Holliday thinks an old friend died in one of those mobile homes, which was swept away by floodwaters and hasn’t been seen since. He isn’t the only one trying to account for people in what Gov. Andy Beshear called “one of the worst, most devastating flooding events” in Kentucky’s history.
There’s a chance the legacy of the coal industry, diminished though it is, made the flooding worse. The hardest hit areas of eastern Kentucky received between 8 and 10 1/2 inches (20-27 centimeters) of rain over 48 hours, and the degradation of the land wrought by coal mining might have altered the landscape enough to help push rivers and creeks to crest at record levels.
“Decades upon decades of strip mining and mountaintop-removal mining leaves the land unable to help absorb some of that runoff during periods of high rainfall,” said Emily Satterwhite, director of Appalachian Studies at Virginia Tech.
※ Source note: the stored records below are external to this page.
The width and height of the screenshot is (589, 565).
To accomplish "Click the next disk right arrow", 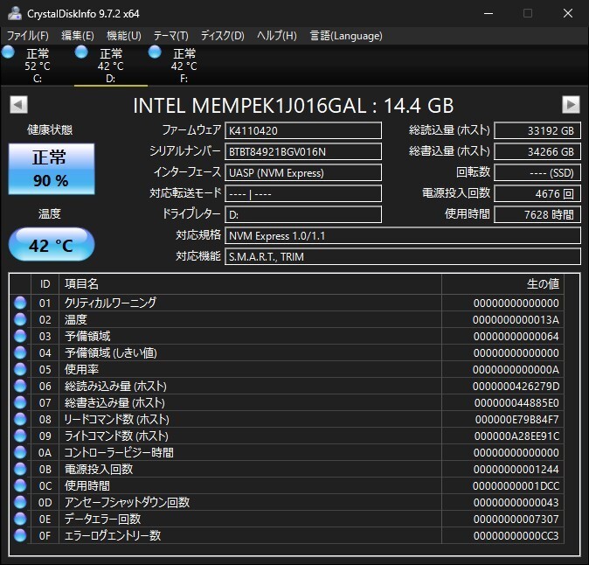I will tap(571, 105).
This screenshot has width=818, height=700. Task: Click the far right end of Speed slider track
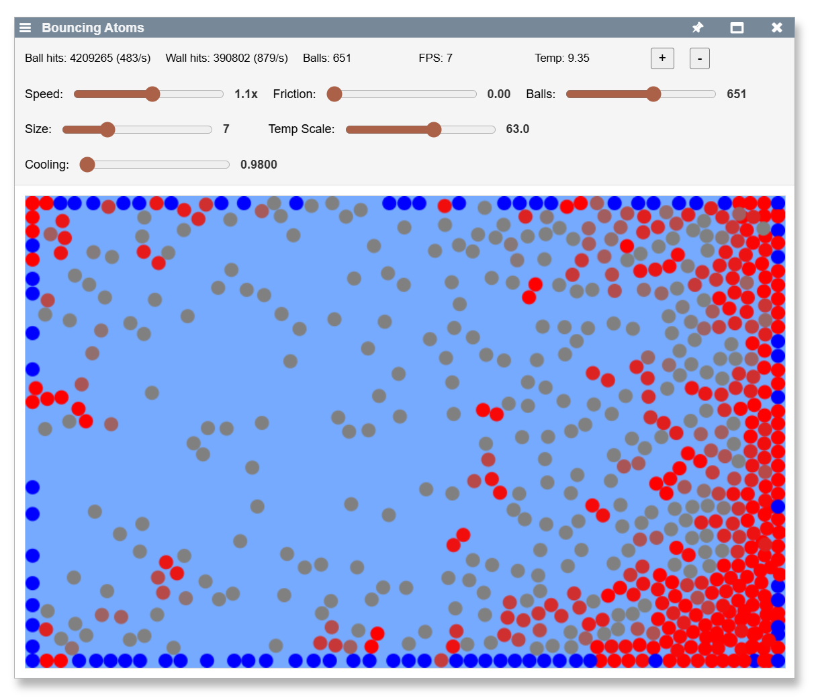pyautogui.click(x=220, y=94)
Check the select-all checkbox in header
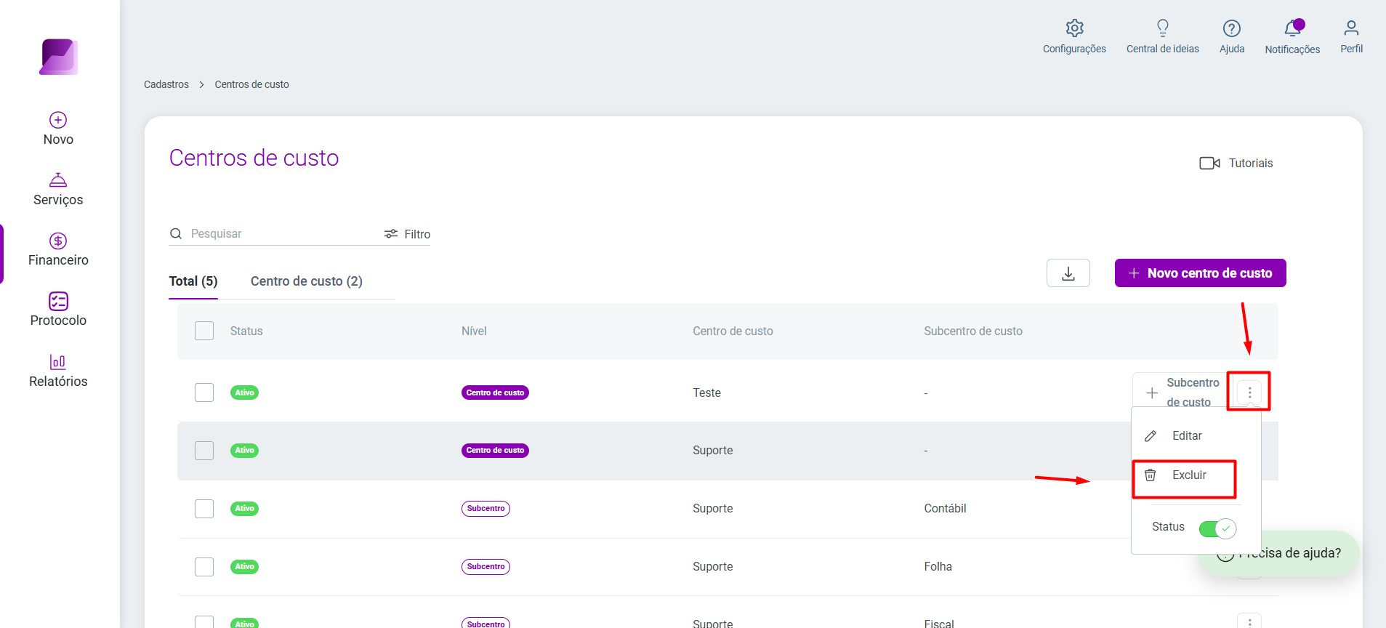The height and width of the screenshot is (628, 1386). pos(204,331)
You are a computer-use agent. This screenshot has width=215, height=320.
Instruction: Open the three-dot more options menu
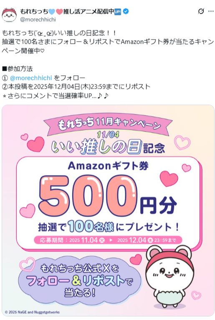211,11
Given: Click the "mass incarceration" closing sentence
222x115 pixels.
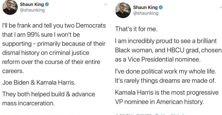Looking at the screenshot, I should (49, 99).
The North Fork of the Kentucky River reached 20.9 feet (6.4 meters) in Whitesburg — more than 6 feet (1.8 meters) over the previous record — and crested at a record 43.5 feet (13.25 meters) in Jackson, said National Weather Service meteorologist Brandon Bonds.
Melinda Hurd, 27, was forced from her home in Martin, Kentucky, on Thursday afternoon when the Big Sandy River rose to her front steps — and then kept coming.
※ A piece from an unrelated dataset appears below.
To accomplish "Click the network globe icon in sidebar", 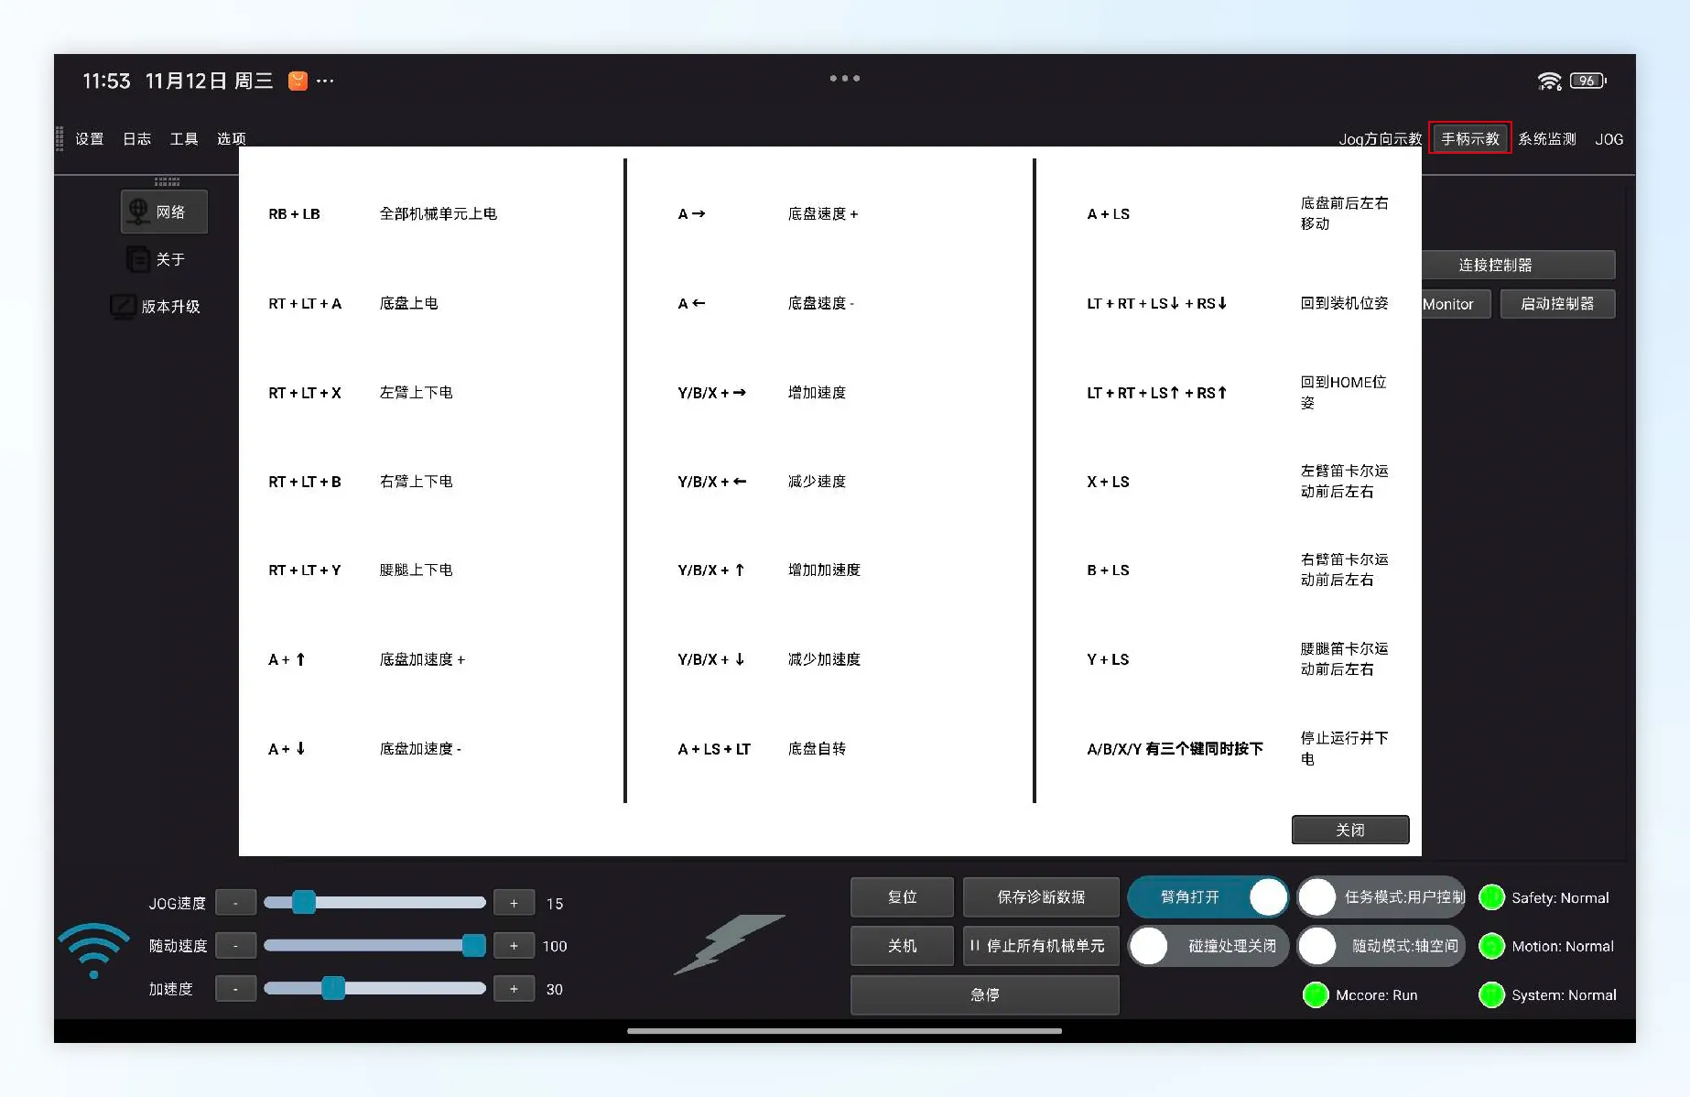I will (138, 212).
“As soon as I stepped off my steps it was waist high,” she said. She is staying with two of her dogs at Jenny Wiley State Park in Prestonsburg, about 20 minutes from her home.
Hurd’s neighbors weren’t as lucky; some were stuck on their roofs, waiting to be rescued.
“I know our whole basement is destroyed,” she said. “But I feel very, very lucky. I don’t think it will be a total loss.”
Hurd works a cash job caring for an elderly woman, meaning she has no insurance or benefits.
Hurd’s home also flooded in 2009 on Mother’s Day, nearly destroying everything inside. She received financial help from the Federal Emergency Management Agency then, and will likely need more help this time around.
At a briefing with Beshear, FEMA Administrator Deanne Criswell said more help is on the way. And the governor opened an to flood victims.
Satterwhite said many residents will want to remain, kept in place by attachments to extended families and support networks that sustain them through good times and bad.
Smith, the woman who salvaged her 2-year-old grandson’s trike, said fast-rising water forced her from her trailer around 1:30 a.m. Thursday.
“Everything in it has got mud all over it,” she said. “There’s probably 6 to 8 inches (15 to 20 centimeters) of mud in the rooms. The walls are all water-logged all the way up.”
Despite all that, she’s not leaving Knott County. She doesn’t think she ever could.
“It’s the mountains,” she said. “It’s the land, it’s the people that connect together to make it a home.”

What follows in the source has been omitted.